December 8. — A brisk cannonade between Fort Moultrie and Battery Gregg, in Charleston harbor, was carried on this day. The firing on Fort Sumter was moderated.—In a speech before the rebel Congress, this day, Mr. Foote expressed great indignation at the course pursued by President Davis. “When Pemberton dishonorably surrendered Vicksburgh to the enemy, the President made him his companion, and carried him to General Bragg’s army, when, as he rode along, soldiers were heard to say: ‘There goes the traitor who delivered us over at Vicksburgh.’ The President never visited the army without doing it injury; never yet that it was not followed by disaster. He was instrumental in the Gettysburgh affair. He instructed Bragg at Murfreesboro. He has opened Georgia to one hundred thousand of the enemy’s troops, and laid South-Carolina liable to destruction. I charge him with having almost ruined the country, and will meet his champion anywhere to discuss it. Would to God he would never visit the army again!” . . .

Mr. Foote also referred to abuses in the commissory department. A certain commissary-general, who was a curse to our country, is invested with authority to control the matter of subsistence. This monster, Northrop, has stealthily placed our government in the attitude charged by the enemy, and has attempted to starve the prisoners in our hands!

Meats were furnished the prisoners very irregularly, and in a meagre manner. For twelve days the supply was inadequate, and for eight days they had none at all!

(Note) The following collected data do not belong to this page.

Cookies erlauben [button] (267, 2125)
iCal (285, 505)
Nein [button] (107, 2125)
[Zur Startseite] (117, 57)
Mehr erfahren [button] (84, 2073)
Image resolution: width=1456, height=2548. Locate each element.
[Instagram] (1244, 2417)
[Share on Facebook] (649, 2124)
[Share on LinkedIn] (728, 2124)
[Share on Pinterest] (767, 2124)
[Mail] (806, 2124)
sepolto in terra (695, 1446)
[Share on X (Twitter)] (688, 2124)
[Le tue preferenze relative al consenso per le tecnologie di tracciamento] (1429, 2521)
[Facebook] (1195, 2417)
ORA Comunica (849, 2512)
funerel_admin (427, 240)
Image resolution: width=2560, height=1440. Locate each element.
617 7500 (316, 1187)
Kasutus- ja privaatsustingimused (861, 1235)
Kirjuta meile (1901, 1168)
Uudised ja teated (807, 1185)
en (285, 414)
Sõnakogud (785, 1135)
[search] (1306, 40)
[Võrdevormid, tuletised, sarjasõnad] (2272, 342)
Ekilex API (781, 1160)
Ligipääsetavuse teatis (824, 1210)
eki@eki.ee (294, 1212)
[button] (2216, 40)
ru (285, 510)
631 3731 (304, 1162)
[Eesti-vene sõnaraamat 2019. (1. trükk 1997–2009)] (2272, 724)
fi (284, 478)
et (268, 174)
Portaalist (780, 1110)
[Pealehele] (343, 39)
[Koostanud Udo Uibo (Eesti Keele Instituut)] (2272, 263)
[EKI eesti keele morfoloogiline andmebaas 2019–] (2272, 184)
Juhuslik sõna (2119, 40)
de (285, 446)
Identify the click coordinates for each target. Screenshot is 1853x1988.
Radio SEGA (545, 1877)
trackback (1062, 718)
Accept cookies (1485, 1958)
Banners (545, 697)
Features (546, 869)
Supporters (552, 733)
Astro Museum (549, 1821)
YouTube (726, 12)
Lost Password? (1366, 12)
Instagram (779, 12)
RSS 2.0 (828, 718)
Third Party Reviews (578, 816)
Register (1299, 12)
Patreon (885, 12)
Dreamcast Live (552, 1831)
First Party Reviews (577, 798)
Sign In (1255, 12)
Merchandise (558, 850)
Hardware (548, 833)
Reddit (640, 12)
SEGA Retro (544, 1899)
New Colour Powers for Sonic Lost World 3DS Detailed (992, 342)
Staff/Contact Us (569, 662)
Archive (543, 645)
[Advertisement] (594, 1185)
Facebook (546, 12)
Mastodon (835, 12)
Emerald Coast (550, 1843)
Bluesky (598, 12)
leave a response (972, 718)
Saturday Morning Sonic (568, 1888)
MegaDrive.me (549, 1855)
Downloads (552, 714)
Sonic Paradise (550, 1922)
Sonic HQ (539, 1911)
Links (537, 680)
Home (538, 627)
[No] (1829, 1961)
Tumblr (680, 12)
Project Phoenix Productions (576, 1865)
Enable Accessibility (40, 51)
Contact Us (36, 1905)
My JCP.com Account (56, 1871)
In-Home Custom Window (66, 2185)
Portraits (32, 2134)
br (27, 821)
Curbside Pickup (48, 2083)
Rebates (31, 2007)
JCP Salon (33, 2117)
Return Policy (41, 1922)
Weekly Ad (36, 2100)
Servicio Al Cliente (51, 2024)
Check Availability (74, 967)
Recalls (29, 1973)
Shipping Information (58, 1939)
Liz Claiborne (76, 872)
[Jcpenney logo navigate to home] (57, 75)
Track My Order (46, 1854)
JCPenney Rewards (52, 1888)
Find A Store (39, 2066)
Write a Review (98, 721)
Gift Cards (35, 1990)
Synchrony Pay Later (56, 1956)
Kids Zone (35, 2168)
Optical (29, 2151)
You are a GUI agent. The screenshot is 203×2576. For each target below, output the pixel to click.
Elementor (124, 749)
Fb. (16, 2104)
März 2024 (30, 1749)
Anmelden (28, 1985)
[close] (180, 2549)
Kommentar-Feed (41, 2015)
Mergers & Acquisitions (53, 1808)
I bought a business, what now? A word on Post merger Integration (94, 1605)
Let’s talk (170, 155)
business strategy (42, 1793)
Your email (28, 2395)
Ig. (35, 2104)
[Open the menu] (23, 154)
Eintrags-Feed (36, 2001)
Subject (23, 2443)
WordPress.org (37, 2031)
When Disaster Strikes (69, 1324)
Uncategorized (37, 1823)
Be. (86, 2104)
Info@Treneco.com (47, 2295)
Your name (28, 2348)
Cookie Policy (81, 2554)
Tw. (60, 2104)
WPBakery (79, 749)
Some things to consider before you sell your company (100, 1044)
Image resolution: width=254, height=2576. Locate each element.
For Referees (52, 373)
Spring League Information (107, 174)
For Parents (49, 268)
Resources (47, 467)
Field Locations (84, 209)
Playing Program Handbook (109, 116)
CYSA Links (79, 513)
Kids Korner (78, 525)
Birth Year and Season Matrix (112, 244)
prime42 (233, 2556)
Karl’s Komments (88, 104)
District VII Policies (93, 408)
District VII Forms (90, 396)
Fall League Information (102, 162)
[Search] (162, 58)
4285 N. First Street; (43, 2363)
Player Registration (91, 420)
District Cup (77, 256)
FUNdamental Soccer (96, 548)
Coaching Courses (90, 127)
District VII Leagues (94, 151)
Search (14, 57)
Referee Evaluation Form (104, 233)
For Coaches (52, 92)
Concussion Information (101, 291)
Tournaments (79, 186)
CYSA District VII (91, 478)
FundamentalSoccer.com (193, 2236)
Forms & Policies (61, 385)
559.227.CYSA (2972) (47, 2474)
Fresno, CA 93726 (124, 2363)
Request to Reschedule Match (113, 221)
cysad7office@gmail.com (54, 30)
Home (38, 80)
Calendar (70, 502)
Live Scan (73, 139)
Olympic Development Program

“The commissary-general,” says Mr. Foote, “was a pepper-doctor down in Charleston, and looked like a vegetarian, and actually made an elaborate report to the Secretary of War, showing that for the subsistence of a human Yankee carcass vegetable diet was the most proper! For the honor of the country, this Northrop should be ejected at once.”

—President Lincoln, in his Message to Congress, appended his Proclamation of Amnesty.— (Doc. 32.)

—The following is an account of an affair that took place to-day, near Great Western Furnace, Stuart County, Tenn., about twelve miles from Canton, Ky.: “The guerrilla, Colonel Martin, who lately robbed the citizens in that section of nearly all they possessed, passed through Golden Pond, Tenn., with his gang, taking horses, and plundering indiscriminately. The citizens of the neighborhood organized a squad of fifteen men, composed principally of the late Eighth Kentucky cavalry, headed by John Martin and F. M. Oakley, and started in pursuit of the guerrillas. They came upon them about midnight, in camp, eating a supper furnished them by one Dawsy Griffin. The citizens demanded a surrender, which was refused by the rebel leader, and the order was given by Martin to charge upon them, which was done in a handsome manner, resulting in a complete rout, and the capture of all their arms, horses, clothing, camp equipage, and two contrabands. Three of the rebels were killed on the spot”—The National House of Representatives unanimously passed a vote of thanks to General U. S. Grant and his army, and ordered that a medal be struck in his honor, in the name of the people of the United States.

—President Lincoln sent the subjoined congratulatory despatch to Major-General Grant: “Understanding that your lodgment at Chattanooga and Knoxville is now secure, I wish to tender you, and all under your command, my more than thanks—my profoundest gratitude for the skill, courage, and perseverance with which you and they, over so great difficulties, have effected that important object. God bless you all!” This was immediately published to the armies under the command of General Grant.